*** Begin section ***

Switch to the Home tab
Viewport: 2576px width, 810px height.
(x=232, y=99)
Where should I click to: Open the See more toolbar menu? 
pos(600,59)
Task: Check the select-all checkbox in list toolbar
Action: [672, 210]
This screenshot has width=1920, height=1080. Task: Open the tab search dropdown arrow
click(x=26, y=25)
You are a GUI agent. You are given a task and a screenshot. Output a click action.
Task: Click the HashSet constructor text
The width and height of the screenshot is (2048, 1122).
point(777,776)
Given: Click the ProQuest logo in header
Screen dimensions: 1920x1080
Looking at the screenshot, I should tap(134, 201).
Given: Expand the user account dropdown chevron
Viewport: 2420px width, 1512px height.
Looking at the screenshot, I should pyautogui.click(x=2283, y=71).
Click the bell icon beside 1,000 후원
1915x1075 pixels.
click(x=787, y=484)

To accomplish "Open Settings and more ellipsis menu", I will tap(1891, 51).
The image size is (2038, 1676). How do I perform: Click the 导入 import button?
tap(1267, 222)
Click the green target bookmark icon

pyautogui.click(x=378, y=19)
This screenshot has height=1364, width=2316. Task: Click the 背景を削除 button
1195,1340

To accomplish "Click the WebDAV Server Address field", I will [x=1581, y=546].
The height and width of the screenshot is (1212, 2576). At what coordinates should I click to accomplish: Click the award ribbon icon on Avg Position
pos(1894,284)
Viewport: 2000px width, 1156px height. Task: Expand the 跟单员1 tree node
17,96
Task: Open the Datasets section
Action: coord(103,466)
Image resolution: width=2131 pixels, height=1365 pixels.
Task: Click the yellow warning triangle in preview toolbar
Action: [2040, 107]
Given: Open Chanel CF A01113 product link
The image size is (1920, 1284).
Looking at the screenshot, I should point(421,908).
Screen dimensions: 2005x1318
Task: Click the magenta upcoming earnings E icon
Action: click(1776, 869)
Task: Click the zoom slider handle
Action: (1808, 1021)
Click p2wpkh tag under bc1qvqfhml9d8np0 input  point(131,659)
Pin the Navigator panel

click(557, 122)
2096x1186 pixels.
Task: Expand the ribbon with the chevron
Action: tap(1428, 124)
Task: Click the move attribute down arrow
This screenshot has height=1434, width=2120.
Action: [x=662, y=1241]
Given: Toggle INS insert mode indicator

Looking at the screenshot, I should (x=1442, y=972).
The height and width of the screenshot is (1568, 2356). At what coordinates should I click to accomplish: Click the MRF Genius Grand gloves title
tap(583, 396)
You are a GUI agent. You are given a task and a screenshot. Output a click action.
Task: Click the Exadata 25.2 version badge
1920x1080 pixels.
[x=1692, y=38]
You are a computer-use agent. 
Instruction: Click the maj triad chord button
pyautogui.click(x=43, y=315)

*** End section ***

Your task
From the line containing "You are a computer-use agent." to the final line of the entries, print every line exactly and nothing else.

Expected answer
You are a computer-use agent. 
Instruction: Click the maj triad chord button
pyautogui.click(x=43, y=315)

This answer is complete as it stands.